── SELECTED PASSAGE ──

Accuracy of self-evaluation

Result

  • Although self-evaluation can have errors, RAIN still significantly improves the model’s performance.

Time efficiency

Result

  • Compared to vanilla auto-regressive inference, RAIN demands on average a 4-fold time increase on the LLaMA models for the HH dataset.
  • The time overhead shrinks with respect to the increased safety of the models.

Critical Analysis

Advantages

  • RAIN exhibits universality, showcasing its potential for application in various language generation tasks. This user-friendly approach seamlessly integrates itself into the framework of auto-regressive inference, making it easily incorporable into most existing LLMs as a plug-in.
  • RAIN is proficient at aligning LLMs in which the weights are frozen. Unlike RLHF, RAIN eliminates the need for maintaining additional models and avoids storing gradient information and computational graphs. Consequently, its memory usage matches vanilla auto-regressive inference, underscoring its memory-efficient and easy-implemented nature.

───
── DATA EXTRACTS ──

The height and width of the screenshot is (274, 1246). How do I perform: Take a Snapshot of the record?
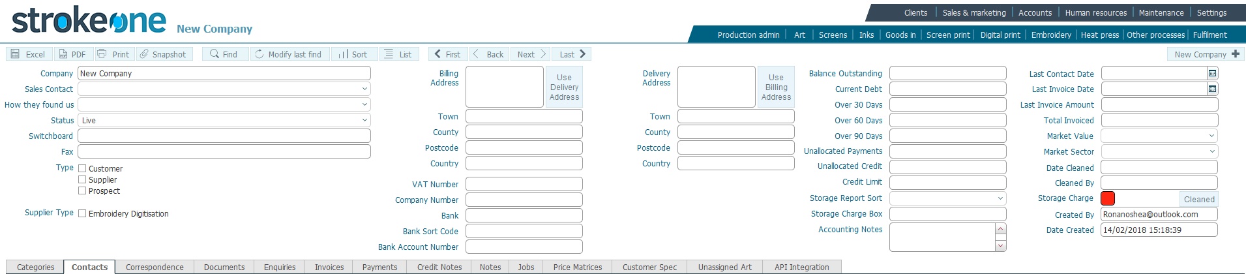pos(144,54)
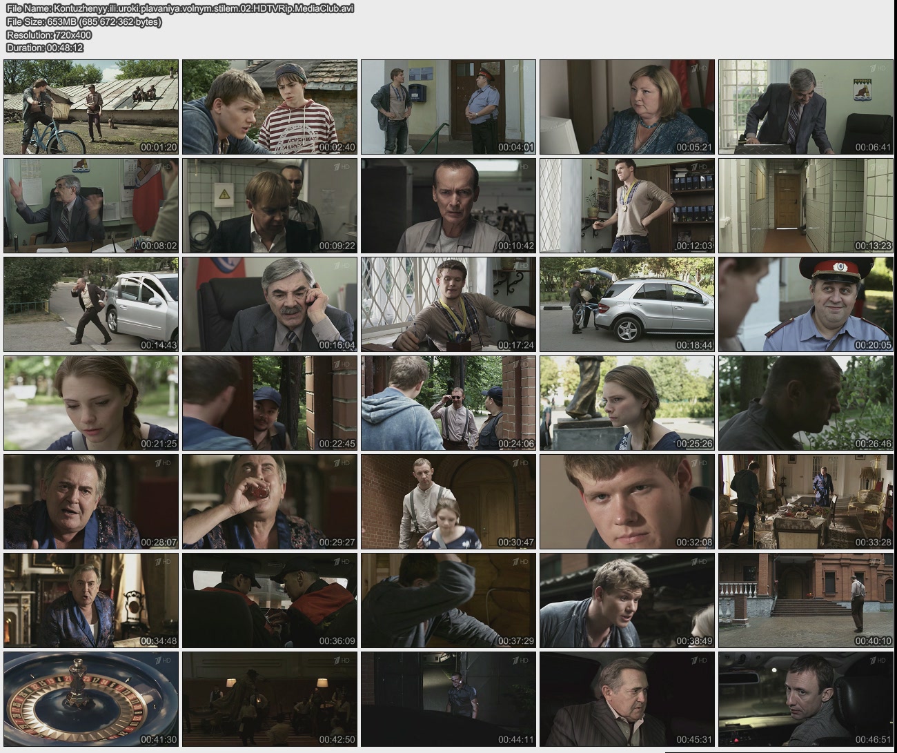Select the Resolution 720x400 text
897x753 pixels.
click(x=49, y=35)
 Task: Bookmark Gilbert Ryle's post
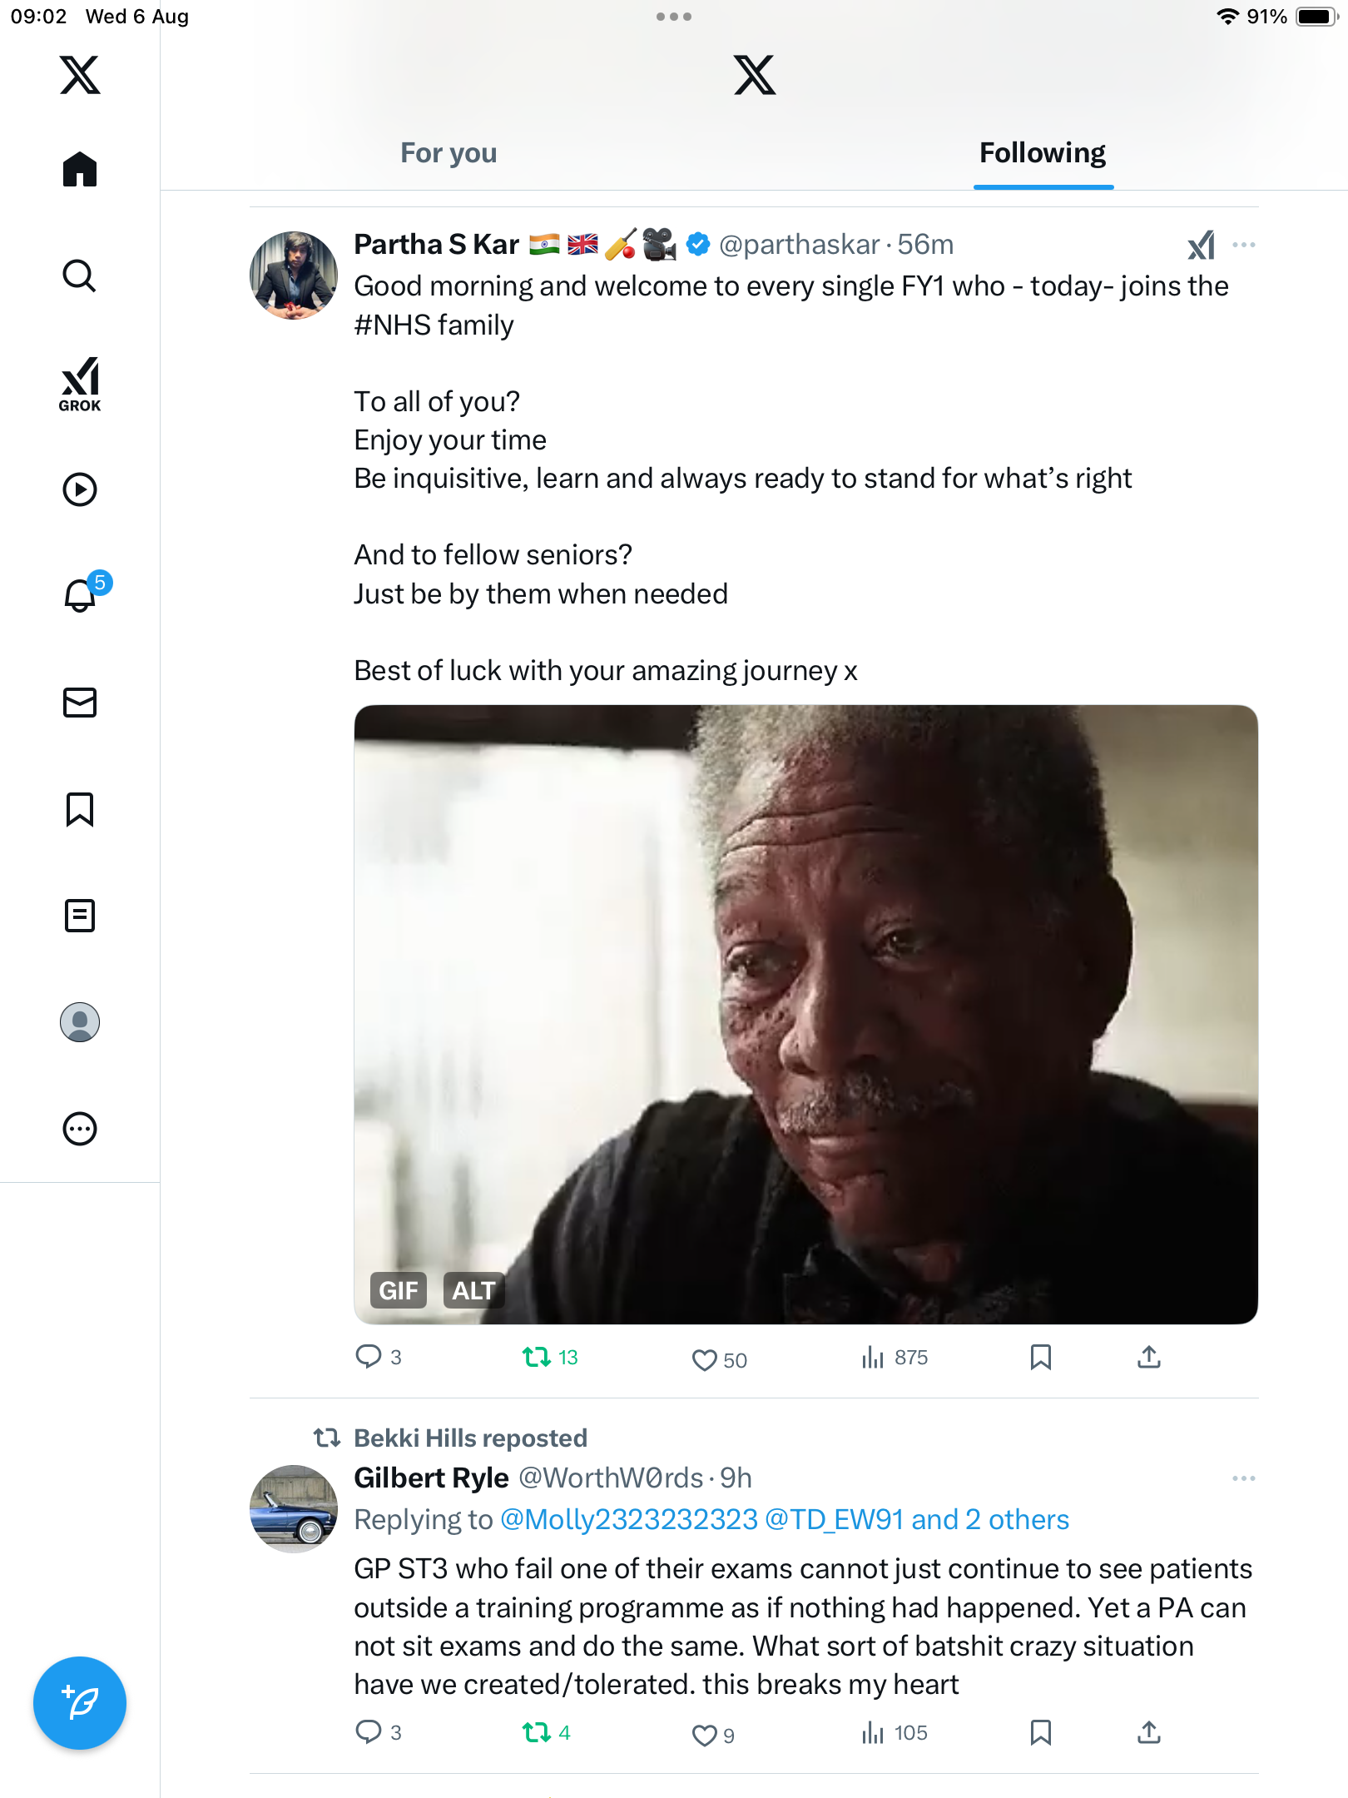coord(1040,1732)
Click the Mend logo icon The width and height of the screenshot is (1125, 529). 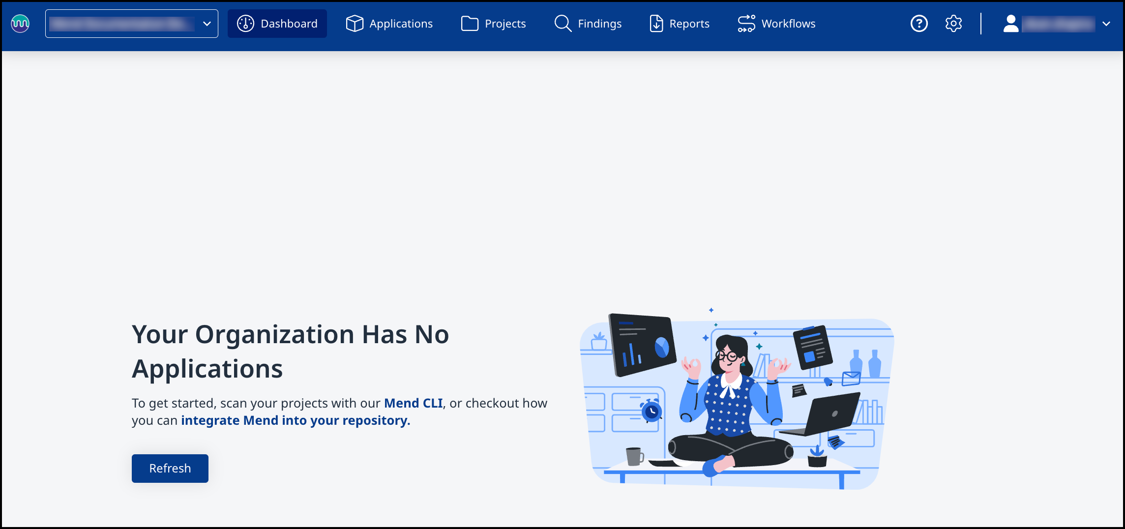coord(20,24)
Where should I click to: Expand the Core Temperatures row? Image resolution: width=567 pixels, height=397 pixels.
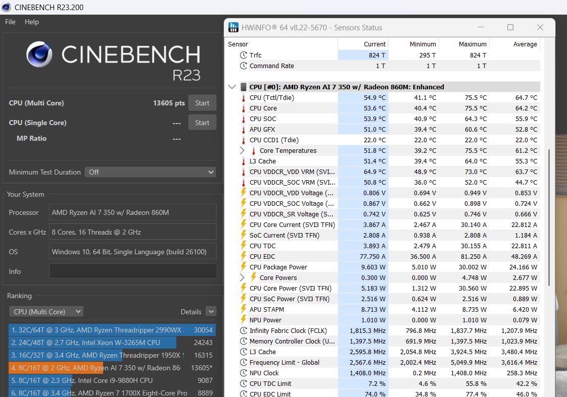242,151
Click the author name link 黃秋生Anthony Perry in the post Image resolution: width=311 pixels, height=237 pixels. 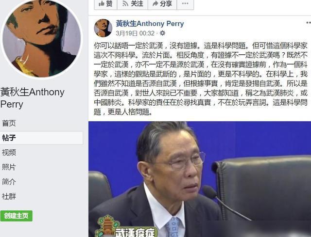150,24
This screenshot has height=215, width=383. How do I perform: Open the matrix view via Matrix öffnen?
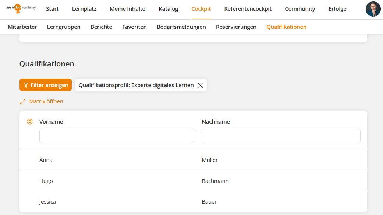(46, 101)
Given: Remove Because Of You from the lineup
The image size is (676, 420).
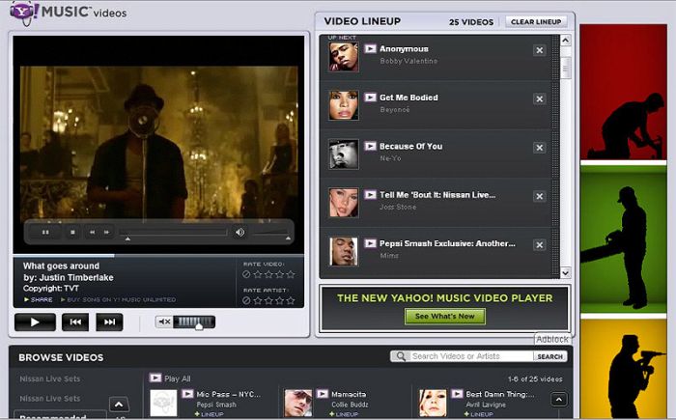Looking at the screenshot, I should [x=539, y=148].
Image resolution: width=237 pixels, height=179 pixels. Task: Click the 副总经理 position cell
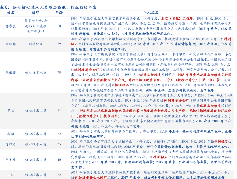coord(35,44)
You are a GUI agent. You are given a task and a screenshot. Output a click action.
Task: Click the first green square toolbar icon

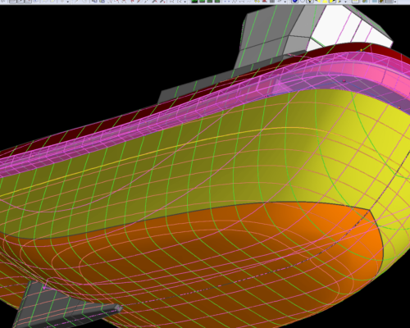194,1
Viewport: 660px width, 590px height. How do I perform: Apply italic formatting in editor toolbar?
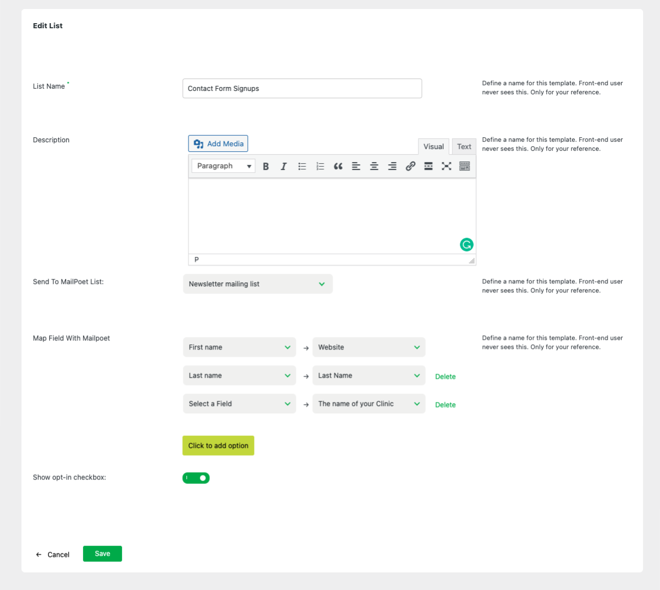click(284, 166)
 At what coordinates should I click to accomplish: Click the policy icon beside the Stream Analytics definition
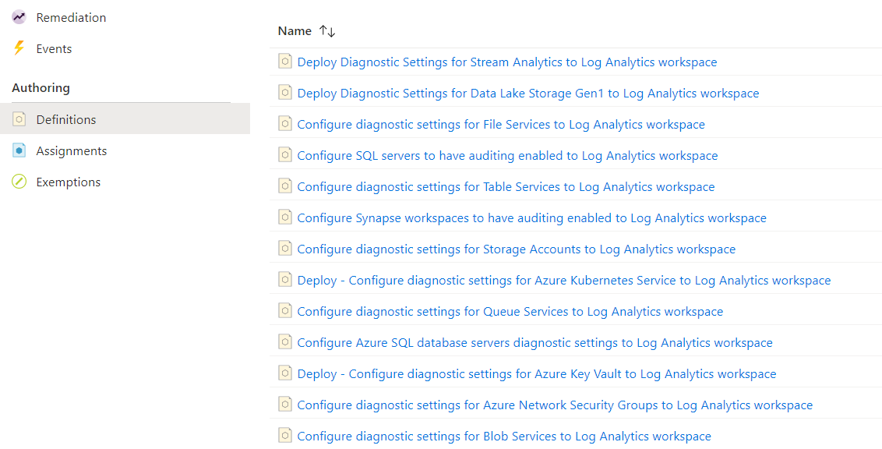[285, 62]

───

- YOUR OBJECTIVE: List, in order, every heading in the RAIN passage, including any heading that appears more than once.

- ANSWER FOR THIS EXERCISE:
Accuracy of self-evaluation
Result
Time efficiency
Result
Critical Analysis
Advantages